It has taken Bulgari Hotels & Resorts, part of Marriott International, nearly 20 years to make its mark on Rome, the luxury brand’s hometown. Debuting in 2023 in the shadow of the Mausoleum of Augustus—not far from Via Sistina, where Greek silversmith Sotirio Bulgari founded the first Bulgari jewelry shop in 1884—the property will be designed, like the rest of the portfolio, by Milan-based Antonio Citterio Patricia Viel.
Silvio Ursini, group executive vice president of Bulgari’s hotels and resorts division, heralds Citterio and Viel’s works as the “ultimate example of Italian craftsmanship.” Bulgari’s jewels are timeless, yet simultaneously exude a “contemporary attitude,” adds Ursini, and that ethos has also guided the hotels since 2004, when the first one opened in Milan. London, Dubai, Bali, Shanghai, Beijing, and most recently Paris, followed, flaunting Citterio and Viel’s embrace of materials including marble, silk, and eucalyptus to evoke “our opulent jeweler roots,” as Ursini puts it.
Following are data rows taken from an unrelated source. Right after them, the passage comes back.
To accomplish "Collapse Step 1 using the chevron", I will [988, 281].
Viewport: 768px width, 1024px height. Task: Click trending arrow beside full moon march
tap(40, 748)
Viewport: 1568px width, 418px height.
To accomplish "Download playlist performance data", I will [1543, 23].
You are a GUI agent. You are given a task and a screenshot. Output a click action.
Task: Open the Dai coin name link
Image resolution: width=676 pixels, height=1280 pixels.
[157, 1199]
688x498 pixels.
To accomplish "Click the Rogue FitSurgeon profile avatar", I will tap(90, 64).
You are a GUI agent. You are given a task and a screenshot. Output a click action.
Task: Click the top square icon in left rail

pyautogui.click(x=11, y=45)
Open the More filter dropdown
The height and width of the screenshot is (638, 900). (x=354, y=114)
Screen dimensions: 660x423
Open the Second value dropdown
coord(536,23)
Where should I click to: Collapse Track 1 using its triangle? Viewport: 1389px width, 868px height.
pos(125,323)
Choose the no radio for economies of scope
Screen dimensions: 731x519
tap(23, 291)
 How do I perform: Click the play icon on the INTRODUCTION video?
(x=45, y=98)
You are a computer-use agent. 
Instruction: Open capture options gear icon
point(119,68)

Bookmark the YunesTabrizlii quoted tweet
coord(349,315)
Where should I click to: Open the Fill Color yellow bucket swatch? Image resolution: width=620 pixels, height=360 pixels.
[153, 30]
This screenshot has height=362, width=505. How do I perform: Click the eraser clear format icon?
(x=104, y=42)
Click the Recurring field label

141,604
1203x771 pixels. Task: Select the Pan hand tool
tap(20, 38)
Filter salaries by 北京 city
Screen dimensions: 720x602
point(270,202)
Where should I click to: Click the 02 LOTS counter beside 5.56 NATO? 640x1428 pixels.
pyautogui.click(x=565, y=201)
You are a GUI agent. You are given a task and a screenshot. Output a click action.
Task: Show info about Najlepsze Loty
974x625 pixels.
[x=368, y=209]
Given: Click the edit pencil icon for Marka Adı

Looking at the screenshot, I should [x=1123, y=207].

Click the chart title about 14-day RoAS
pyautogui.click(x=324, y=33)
Ursini, who was raised in Naples, Italy, and Switzerland, worked in advertising and at Procter & Gamble before joining Bulgari back in 1989 as group marketing director. At the time, there were only 10 stores, and Ursini recalls “uniformed butlers with white gloves serving us lunch because we were so few. It was a very rarified atmosphere.”
Several years later, Ursini was named Bulgari’s creative director, leading global development and product diversification into such realms as fragrances and homewares. Although Bulgari toyed with venturing into fashion, the prospect was quickly abandoned because “it would have been a betrayal of our origins,” Ursini says. Instead, the company satisfied its desire for thoughtful growth by launching a complementary collection of hotels (“a jewel is made around a precious stone; a hotel is made around a precious location,” Ursini explains) that will expand at a faster clip over the next three years. Along with the Rome flagship, other outposts are slated for Tokyo, Miami, Los Angeles, and Raa Atoll in the Maldives, joining recently opened locations in Paris and London.
“The whole idea from the very beginning was not to treat it as a business because if it were a business, we would have 100 hotels by now,” explains Ursini. “It was, and still is, a focused exercise in creativity and innovation, an experimental adventure.”
Rather than conventional guestrooms, Bulgari accommodations are reminiscent of swank apartments outfitted with residential furniture like an “amazingly comfortable, heavy” Maxalto leather armchair, says Ursini. “We have translated the jeweler soul into hotels with an obsessive attention to detail. It’s not about gold and glitz.”